Tabela V - Associação
entre números de usuários com prostatectomia e IU.
Teste c²
- p = 0,0129 (OR 10,67; 95%IC: 1,529- 51,96)
Nota-se que no presente
estudo houve uma associação importante entre indivíduos com prostatectomia
e incontinência urinária, assim como uma caracterização relevante da prostatectomia como possível preditor de IU, o que
corrobora pesquisa de Saud [31] que realizou uma
revisão sistemática e percebeu que existe uma incidência maior em pacientes que
realizam o procedimento. Esse dado mostra-se relevante, em função da abertura
de políticas públicas que envolvam a saúde do homem nas diferentes esferas
governamentais nos últimos anos. Esta vem ganhando notoriedade, em função de
uma maior divulgação e exploração dos dados (sejam eles de sistemas de
informações epidemiológicas ou das produções científicas em geral), o que
impulsiona o desenvolvimento de estratégias públicas direcionadas para esta
população.
No presente estudo foi
possível constatar que a IU é a disfunção com maior predomínio em ambos os
sexos, sendo mais comum no sexo feminino, seguindo na mesma direção de um
estudo prévio [11], que avaliou uma amostra de 125 pessoas, de ambos os sexos,
confirmando também que a IU tem um surgimento maior no sexo feminino.
Constatou-se também que a maioria dos indivíduos com DAP do projeto se
declararam casados em ambos os sexos, diferentemente do estudo de Carneiro [32]
que analisou 686 indivíduos, e, dentre os participantes, a maioria dos homens
se declararam casados e das mulheres viúvas.
Evidenciamos que existe
uma predominância de indivíduos que tenham HAS seguida de constipação, o que
coincide também no estudo de Naves [33] que observou uma população de 42
mulheres e 50% dessa população apresentou HAS como comorbidade, seguida pelo
diabetes mellitus.
Por outro lado, quanto
a realização de procedimentos femininos relacionados à região pélvica, houve um
predomínio de mulheres que não realizaram o procedimento de episiotomia,
concordando assim com o estudo de Alves [34] que analisou 16 mulheres e
identificou que a maioria da sua amostra também não havia realizado o
procedimento, porém as mesmas apresentavam sinais e sintomas de IU.
Já com relação aos
tratamentos mais utilizados no projeto, estes foram a eletroestimulação seguida
pela cinesioterapia, o que corrobora o estudo de Maia [35] que em uma revisão
sistemática puderam evidenciar que a fisioterapia tem evoluído na atuação do
fortalecimento do assoalho pélvico, alcançando bons resultados por meio da
eletroestimulação e da cinesioterapia.
Durante a coleta de
dados, foram identificados alguns desafios e dificuldades em relação ao
diagnóstico médico na ficha de avaliação, bem como algumas datas importantes
que não estavam descritas como: menarca e menopausa, que podem inferir questões
importantes para a paciente.
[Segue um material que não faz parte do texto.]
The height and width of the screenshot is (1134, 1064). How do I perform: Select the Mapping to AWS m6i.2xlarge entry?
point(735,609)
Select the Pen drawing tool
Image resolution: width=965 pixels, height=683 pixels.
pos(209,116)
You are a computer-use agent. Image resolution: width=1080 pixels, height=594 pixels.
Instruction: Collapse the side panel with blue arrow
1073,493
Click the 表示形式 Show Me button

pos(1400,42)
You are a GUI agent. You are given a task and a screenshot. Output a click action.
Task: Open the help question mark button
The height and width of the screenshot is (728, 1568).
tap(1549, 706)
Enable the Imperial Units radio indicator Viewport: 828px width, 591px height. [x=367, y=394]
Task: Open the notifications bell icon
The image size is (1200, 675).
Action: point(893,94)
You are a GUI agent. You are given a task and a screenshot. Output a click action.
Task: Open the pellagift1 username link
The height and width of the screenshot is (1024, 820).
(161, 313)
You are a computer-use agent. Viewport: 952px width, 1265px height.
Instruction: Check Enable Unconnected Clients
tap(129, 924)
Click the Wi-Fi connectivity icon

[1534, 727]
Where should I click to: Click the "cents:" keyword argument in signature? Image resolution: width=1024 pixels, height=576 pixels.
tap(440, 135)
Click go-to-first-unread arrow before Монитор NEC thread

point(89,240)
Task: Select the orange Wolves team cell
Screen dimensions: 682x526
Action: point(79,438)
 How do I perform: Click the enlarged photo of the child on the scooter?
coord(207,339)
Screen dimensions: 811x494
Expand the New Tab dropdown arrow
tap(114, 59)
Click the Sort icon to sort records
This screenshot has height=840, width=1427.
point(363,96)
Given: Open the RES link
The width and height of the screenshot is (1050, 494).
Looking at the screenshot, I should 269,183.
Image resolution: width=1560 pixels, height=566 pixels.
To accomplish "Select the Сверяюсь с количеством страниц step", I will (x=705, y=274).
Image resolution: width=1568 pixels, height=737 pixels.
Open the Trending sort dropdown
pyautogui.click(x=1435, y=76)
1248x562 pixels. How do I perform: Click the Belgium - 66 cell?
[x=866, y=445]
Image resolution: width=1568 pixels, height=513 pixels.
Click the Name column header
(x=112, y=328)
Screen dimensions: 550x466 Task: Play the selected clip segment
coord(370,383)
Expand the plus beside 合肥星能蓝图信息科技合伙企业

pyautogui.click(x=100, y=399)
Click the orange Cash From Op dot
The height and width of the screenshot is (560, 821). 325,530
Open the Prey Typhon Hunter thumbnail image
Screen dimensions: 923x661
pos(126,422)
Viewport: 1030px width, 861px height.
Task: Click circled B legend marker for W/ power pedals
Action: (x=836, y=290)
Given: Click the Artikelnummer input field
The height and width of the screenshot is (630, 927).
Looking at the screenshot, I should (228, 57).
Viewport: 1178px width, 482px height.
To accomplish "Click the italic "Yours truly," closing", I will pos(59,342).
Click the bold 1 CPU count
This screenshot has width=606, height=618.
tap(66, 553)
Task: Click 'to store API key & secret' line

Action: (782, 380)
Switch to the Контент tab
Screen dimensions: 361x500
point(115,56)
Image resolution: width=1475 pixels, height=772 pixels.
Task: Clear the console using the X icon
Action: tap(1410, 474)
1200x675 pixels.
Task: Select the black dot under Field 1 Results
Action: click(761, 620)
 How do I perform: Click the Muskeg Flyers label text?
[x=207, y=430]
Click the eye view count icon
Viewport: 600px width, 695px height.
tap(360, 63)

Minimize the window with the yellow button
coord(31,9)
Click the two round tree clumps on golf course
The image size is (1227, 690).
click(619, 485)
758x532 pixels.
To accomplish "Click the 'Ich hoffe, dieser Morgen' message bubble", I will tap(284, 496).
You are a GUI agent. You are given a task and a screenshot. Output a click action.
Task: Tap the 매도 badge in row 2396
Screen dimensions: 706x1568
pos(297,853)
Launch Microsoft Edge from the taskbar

Verificou-se que houve uma grande quantidade de
pacientes que não realizou o tratamento pelo período mínimo de um (1) mês, o
que implica em baixa adesão terapêutica. Por outro lado, observou-se uma
relação importante, entre dados coletados em indivíduos do sexo masculino, o
que favorece respostas direcionadas a saúde do homem, haja vista que este tipo
de serviço tem amplo predomínio de atenção à saúde da mulher.
Futuras pesquisas devem
investigar melhor a relação entre HAS e IU, por meio da interface do Sistema
Nervoso Autônomo, da qualidade do sono e da quantificação do nível de estresse
das avaliadas, possivelmente envolvendo até análises bioquímicas, uma vez que
outros sintomas foram citados de forma importante, como constipação e
depressão.
O presente estudo
identificou que existe um maior predomínio das DAP no sexo feminino. A IU é a
DAP mais prevalente nos indivíduos frequentadores do projeto de
responsabilidade social. A IUE tem maior predomínio no público feminino, já no
masculino existe uma prevalência maior em IU relacionada a prostatectomia.
O tratamento mais utilizado no projeto foi eletroestimulação e cinesioterapia o
que continua sendo bastante utilizado atualmente.